This project addresses the challenges faced by foreign counselors at the Seoul Foreign Residents Support Center, who provide multilingual support in languages like Chinese, Mongolian, and Vietnamese. Despite their efforts, they often face inefficiencies due to limited expertise in legal and administrative matters, causing delays while verifying information. With a growing demand for non-Korean and non-English consultations, these issues impact service quality. To improve efficiency and support counselors, we developed a chatbot to provide quick access to critical information and streamline their workflow.
The chatbot is built using reliable data from the following sources:
- Q&A Data on National Health Insurance for Foreign Students (Source: National Health Insurance Service)
국민건강보험제도 외국인 유학생 질의응답자료 (출처: 건강보험공단) - Seoul Living Guide (Source: Seoul Foreign Portal)
서울 생활 안내 (출처: 서울 외국인 포털) - 100 FAQs on Major Foreign-Related Laws (Source: Korea Ministry of Government Legislation)
사례로 보는 백문백답 외국인 관련 주요 법령 (출처: 법제처) - Q&A Data from the Korea Foreign Workers Support Center (Source: Korea Foreign Workers Support Center)
한국 외국인 노동자 지원센터 Q&A 자료 (출처: 한국외국인 노동자 지원센터)

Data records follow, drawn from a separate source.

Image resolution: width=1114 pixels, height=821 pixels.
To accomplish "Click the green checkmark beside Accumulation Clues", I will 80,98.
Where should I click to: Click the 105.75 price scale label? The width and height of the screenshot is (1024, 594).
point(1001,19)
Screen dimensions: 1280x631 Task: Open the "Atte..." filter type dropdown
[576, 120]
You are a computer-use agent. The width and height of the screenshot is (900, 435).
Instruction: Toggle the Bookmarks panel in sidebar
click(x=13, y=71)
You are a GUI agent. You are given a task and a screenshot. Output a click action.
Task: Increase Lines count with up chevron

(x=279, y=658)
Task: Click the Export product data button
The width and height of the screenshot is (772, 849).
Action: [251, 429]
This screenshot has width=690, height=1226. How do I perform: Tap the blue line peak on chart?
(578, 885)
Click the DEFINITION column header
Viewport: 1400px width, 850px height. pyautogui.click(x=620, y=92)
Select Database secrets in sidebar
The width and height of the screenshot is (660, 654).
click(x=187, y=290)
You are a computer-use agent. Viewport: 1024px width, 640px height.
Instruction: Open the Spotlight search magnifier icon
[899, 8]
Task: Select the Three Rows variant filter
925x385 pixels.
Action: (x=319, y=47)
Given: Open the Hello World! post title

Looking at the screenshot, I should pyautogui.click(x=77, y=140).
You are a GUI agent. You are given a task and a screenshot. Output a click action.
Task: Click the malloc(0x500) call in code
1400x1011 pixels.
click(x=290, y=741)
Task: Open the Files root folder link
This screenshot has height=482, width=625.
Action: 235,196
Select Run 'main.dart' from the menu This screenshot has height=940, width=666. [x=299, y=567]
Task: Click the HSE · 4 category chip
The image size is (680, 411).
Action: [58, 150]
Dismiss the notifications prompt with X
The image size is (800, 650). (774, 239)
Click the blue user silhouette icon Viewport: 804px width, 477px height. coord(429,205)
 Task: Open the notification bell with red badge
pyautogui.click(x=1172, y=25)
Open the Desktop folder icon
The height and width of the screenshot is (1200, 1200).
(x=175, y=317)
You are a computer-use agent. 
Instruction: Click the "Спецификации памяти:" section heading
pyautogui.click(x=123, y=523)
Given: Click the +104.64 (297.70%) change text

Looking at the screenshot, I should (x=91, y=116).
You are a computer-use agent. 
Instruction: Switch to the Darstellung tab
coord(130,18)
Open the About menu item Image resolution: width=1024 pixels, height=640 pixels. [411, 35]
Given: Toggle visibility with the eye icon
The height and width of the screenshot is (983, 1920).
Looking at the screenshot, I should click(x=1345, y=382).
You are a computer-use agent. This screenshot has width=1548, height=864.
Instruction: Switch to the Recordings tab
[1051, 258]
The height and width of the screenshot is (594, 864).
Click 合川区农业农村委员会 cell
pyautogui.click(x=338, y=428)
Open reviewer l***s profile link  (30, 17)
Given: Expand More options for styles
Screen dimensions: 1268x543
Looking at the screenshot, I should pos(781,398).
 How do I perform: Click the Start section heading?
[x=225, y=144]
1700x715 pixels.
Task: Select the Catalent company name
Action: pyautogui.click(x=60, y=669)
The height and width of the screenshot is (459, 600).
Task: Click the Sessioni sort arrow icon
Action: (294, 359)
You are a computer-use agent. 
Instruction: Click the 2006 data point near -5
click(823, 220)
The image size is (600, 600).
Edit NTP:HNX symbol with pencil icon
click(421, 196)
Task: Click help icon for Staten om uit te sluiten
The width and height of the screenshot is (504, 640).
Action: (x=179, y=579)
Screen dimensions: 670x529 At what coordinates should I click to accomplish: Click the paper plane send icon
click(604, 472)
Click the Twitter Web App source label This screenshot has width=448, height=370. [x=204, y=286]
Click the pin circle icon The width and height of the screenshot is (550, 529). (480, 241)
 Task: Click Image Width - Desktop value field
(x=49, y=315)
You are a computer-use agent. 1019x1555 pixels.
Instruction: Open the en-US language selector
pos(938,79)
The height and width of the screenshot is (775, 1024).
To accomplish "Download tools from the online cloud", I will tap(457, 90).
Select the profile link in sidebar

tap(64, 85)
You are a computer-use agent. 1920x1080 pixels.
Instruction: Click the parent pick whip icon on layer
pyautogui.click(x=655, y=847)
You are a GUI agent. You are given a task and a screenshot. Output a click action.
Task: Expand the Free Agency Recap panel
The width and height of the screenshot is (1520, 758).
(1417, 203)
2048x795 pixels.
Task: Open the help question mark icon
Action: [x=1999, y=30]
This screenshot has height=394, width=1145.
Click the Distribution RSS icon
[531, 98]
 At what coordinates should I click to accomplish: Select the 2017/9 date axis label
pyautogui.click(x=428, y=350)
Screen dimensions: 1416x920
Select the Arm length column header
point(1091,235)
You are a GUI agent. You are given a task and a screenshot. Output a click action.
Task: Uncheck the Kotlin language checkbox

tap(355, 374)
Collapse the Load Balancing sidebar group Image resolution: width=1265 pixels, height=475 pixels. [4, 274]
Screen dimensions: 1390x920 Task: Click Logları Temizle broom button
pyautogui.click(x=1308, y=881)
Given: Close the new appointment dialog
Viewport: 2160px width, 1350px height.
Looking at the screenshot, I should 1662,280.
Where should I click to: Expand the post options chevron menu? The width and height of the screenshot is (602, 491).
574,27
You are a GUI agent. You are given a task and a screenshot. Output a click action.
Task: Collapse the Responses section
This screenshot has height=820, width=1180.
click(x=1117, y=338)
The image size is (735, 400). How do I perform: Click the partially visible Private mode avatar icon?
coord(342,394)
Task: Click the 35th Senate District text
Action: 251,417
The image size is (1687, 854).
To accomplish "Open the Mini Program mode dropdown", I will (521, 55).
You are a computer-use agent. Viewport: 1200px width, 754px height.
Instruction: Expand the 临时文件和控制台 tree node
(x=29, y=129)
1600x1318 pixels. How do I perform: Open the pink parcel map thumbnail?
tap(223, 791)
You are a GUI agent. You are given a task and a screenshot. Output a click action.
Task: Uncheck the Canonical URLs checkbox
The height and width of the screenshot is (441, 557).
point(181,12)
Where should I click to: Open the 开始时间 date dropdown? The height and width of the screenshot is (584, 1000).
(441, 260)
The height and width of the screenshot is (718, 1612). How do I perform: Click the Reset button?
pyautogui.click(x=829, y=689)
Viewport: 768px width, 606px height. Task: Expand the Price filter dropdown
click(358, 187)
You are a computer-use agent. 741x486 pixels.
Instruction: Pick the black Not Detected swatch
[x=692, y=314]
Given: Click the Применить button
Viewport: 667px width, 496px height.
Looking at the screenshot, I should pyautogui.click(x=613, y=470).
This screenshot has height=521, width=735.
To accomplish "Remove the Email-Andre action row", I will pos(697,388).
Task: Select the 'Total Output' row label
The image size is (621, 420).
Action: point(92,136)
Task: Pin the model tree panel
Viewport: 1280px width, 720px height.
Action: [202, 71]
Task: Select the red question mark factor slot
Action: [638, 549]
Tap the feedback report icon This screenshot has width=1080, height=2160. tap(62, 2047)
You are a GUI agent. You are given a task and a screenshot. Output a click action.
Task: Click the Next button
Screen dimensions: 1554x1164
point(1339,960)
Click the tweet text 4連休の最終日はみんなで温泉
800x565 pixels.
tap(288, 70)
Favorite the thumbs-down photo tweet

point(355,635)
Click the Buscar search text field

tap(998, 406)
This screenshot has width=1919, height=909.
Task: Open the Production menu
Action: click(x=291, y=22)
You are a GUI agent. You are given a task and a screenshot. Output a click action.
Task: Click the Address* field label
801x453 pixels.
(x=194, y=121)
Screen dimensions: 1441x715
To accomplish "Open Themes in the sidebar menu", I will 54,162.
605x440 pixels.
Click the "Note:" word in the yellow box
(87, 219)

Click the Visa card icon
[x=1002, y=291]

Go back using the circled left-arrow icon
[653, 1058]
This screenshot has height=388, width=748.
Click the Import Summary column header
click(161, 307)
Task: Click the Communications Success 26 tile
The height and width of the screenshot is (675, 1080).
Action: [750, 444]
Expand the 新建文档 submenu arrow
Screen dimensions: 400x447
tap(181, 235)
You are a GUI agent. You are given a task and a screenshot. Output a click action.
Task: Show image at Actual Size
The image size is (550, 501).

Extracted, processed, and analyzed PDF data using pdfplumber and NLTK, then consolidated it into Excel files for streamlined usage.
- BM25 Algorithm: Applied to build a retrieval-based model for matching user queries with data.
- SentenceTransformer: Utilized the klue/roberta-base model to generate embeddings for similarity analysis.
- Streamlit: Developed the user interface for real-time chatbot interaction.
- OpenAI GPT-3.5-Turbo: Used for generating responses to queries not covered in the dataset.
- The user enters a query through the chatbot interface.
- The query is matched against existing Q&A data using the BM25 algorithm.
- Response Generation
- If a high-similarity match is found (similarity > 0.85), the system retrieves the corresponding answer from the dataset.
- If no close match exists, the query is sent to GPT-3.5-Turbo for a generated response.
- The conversation is displayed interactively, maintaining a seamless user experience.